As a woman, I think of the possibility of pregnancy and sexually transmitted infections, and heartbreak and the other billion things that a young sexually active woman experiences.
In short, I see a younger Me.
When I was 16, I went to the local planned parenthood and got myself placed on the Pill. I had a boyfriend, and I was in love with him. We had been dating for about 6 months, and it was clear we were moving into a different "type" of relationship.
Now, I had "information" about birth control. My mom had not failed to tell me to not get pregnant. I knew what condoms were and what birth control pills were and where to get them. In fact, at 16, I had a two year old sister, so I was pretty clear on the consequences of sexual activity.

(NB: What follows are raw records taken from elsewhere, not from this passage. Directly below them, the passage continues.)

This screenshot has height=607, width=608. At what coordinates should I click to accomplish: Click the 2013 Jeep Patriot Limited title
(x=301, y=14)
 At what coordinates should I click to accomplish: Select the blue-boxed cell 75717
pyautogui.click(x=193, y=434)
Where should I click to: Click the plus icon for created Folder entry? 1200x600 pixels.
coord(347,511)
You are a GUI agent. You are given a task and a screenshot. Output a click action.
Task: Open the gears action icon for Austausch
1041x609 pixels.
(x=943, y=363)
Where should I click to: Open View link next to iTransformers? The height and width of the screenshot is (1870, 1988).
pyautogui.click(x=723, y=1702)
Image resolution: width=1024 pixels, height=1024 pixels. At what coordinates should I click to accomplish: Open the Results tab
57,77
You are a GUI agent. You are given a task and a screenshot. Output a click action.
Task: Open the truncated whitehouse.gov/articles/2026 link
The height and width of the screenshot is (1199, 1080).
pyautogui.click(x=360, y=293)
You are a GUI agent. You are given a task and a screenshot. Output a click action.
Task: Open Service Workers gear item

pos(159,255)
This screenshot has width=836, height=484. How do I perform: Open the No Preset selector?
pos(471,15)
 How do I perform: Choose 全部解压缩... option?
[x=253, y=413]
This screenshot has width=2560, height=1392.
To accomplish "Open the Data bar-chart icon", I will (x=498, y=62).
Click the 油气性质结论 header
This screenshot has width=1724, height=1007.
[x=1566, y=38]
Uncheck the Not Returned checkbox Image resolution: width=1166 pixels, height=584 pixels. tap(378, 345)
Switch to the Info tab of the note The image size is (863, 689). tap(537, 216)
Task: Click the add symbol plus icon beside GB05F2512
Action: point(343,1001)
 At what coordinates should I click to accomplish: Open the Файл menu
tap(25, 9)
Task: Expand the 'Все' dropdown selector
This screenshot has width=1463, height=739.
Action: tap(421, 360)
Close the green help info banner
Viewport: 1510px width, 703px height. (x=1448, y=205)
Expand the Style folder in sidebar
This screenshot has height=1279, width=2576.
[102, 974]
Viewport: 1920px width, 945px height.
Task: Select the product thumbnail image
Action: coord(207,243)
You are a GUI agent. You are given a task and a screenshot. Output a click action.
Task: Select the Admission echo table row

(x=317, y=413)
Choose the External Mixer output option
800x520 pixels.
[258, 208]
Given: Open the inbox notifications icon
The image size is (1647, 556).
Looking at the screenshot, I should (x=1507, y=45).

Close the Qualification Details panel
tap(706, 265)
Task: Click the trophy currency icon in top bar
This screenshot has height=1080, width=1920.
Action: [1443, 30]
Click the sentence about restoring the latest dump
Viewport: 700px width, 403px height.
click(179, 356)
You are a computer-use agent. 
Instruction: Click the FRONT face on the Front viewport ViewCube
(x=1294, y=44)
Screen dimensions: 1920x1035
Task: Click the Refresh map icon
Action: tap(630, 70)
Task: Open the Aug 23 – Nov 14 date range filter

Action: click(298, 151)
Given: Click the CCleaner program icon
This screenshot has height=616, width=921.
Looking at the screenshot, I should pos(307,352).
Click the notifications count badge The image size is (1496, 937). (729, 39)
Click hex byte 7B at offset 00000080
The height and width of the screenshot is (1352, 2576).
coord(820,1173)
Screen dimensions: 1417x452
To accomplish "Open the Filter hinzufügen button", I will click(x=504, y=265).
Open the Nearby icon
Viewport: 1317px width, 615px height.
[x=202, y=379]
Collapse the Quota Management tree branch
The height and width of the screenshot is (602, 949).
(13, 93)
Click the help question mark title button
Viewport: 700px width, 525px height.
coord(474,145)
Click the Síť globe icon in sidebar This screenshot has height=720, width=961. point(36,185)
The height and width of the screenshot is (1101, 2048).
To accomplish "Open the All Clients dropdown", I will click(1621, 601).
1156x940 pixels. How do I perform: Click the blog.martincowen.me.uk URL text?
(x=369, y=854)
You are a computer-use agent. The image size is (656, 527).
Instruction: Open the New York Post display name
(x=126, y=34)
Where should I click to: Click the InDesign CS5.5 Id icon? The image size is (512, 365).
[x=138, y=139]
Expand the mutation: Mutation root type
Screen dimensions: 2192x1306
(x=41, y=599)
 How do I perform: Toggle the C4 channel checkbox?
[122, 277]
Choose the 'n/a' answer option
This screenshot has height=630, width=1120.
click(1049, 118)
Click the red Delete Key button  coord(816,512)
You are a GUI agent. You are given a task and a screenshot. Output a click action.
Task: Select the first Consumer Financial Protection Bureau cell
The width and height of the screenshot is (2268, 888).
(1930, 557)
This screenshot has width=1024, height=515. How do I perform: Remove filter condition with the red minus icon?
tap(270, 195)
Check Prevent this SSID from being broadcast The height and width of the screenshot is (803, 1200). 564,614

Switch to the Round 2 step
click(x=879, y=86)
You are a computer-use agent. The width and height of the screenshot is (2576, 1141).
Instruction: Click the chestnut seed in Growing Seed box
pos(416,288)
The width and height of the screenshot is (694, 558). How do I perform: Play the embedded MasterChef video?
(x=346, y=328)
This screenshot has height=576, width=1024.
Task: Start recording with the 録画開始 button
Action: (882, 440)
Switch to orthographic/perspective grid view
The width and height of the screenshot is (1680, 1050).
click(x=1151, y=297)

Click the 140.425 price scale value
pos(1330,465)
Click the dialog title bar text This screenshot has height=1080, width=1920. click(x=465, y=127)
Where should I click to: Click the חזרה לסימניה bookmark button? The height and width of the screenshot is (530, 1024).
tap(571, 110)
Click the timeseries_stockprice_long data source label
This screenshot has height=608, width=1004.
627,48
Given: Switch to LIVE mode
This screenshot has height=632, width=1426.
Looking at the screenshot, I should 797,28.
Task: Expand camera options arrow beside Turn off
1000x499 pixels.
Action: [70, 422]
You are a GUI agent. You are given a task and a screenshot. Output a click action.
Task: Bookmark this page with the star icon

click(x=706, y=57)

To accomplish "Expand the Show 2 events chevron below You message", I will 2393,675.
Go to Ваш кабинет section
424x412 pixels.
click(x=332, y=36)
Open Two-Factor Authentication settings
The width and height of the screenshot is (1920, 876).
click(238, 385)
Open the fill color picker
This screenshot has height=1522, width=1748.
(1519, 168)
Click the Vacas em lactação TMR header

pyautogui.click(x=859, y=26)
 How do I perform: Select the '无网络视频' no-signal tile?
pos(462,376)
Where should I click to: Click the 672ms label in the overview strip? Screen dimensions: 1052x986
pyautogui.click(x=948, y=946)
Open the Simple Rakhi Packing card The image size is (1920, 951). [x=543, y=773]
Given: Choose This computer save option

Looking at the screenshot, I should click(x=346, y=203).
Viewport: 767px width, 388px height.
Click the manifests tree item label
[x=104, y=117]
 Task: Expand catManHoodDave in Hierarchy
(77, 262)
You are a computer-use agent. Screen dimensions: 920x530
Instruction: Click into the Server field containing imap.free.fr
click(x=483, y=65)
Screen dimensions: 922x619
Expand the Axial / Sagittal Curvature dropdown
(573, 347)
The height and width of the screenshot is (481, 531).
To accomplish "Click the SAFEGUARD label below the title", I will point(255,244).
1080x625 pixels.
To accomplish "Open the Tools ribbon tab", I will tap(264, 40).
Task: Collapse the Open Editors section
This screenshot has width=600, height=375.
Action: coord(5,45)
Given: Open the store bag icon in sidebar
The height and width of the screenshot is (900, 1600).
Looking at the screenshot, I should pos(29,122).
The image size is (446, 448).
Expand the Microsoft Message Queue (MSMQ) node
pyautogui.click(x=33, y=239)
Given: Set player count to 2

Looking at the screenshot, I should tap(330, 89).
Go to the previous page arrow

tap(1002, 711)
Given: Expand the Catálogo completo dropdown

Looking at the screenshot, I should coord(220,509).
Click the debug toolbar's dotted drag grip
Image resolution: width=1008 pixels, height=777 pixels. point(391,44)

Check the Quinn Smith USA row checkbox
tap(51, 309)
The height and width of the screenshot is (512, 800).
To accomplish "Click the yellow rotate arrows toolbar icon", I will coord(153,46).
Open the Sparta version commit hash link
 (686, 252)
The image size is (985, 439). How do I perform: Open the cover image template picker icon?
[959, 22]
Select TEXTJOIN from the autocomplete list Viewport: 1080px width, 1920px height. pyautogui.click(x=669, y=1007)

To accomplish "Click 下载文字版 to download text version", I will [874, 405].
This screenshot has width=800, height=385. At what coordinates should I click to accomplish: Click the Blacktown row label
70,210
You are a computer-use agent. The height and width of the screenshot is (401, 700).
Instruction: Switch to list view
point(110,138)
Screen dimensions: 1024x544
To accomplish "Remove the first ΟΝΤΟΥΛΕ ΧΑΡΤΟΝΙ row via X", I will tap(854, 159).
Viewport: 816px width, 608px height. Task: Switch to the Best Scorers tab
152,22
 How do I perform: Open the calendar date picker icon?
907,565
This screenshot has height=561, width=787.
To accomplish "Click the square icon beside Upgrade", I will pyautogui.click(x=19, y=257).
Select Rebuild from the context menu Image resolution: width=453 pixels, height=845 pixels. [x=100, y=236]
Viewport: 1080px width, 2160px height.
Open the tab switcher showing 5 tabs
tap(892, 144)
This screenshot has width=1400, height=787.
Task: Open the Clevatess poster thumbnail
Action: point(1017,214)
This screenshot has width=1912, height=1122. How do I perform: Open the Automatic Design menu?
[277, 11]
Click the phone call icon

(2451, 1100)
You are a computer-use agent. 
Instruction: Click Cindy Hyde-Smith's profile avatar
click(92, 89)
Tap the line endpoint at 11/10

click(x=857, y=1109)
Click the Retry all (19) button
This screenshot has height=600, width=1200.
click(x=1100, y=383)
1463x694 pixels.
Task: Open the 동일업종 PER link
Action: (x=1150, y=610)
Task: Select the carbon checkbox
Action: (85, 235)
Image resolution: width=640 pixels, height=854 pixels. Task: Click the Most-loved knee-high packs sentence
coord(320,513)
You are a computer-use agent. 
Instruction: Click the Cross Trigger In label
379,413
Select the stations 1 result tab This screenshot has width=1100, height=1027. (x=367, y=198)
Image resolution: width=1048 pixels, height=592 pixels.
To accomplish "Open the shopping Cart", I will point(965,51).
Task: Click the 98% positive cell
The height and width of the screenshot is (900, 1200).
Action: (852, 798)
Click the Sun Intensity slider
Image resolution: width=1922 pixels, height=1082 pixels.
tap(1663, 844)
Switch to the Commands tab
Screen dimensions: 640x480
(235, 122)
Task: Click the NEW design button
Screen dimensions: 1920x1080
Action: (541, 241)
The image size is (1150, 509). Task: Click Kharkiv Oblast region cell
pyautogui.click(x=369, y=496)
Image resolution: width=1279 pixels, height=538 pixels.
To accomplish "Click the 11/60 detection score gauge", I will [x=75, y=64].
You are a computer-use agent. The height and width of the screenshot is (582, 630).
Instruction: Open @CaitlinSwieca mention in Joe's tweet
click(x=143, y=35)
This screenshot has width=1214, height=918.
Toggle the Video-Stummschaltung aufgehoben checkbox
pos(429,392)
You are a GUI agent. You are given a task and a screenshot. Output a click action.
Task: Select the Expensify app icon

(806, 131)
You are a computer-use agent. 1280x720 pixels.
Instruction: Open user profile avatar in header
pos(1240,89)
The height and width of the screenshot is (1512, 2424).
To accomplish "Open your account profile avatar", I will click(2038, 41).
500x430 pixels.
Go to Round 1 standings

However, at age 16 I was also stretching out. Knowledge my parents had not shared - like how good it felt to be with someone you are attracted to physically, or the pleasure that can be given and gotten from a variety of sexual activities - was kicking down the doors into my brain. It felt good. Really, really good. And I liked it. And I was good at it. In the transformation of child into adult, it is part of the things we learn to keep from our parents. Unlike grades at school, or cheering for them on the sides of sports or arts events, Sexuality is a somewhat lone path of discovery.
I was on the pill for over a year before my mother figured it out. She was Furious. Furious! I stood before my parents and told them it was none of their business if I was sexually active. I was being responsible and taking care of myself. It may have been one of the very first times I drew a line between what they had a right to know, and what was mine. I got grounded. I got lectures about how they did not "condone" my sexual activity. It wasn't surprising, I didn't expect they would cheer and bake me a cake.
Did any of that stop me? No. Of course not. The young man I was dating and I continued to have sex. Alot. And it was really great. When he and I broke up in my sophomore year of college, I found other partners. During that time, I learned the differences in partners. That everyone does not do "it" the same way. That there are some people with whom sex is really, really great ....and others, not so much. I learned what my body liked.
I also learned that sexually empowered women are looked upon with disdain or high praise. There doesn't seem to be a middle ground. You are either "putting it all out there" or "saving it until marriage". What a shitty choice to hand to young women. This choice fundamentally denies the pleasure in sexuality. It strips out the Human aspect of the female and makes her an object that represents one way or the other.
What I want for Emily - more than access to birth control, which I will happily provide - is the knowledge that Her Body, Her Sexuality is a Gift. To be Shared or not Shared with whom she chooses. I want her to know that Her Sexuality and how she expresses it is fundamentally HER business - be that as a lesbian, or bi-sexual, or celibate, or abstaining , or straight, hetero vanilla sex.
I want her to know that if she Does choose to be sexually active that it is a two way street. She deserves to receive pleasure as well as give pleasure. I want her to know that she is still a morally good person who has self esteem and self respect, whether or not she chooses to engage in sexual activity.
While it would lovely if I never had to consider my daughter as more than my baby, it simply is not true. Part of the hardest part of parenting is preparing them to Leave us.
I plan on buying Em a vibrator for her 16th birthday. The very first thing I want her to learn is how to please herself. Even Ralph Waldo Emerson praised "Self Reliance" after all.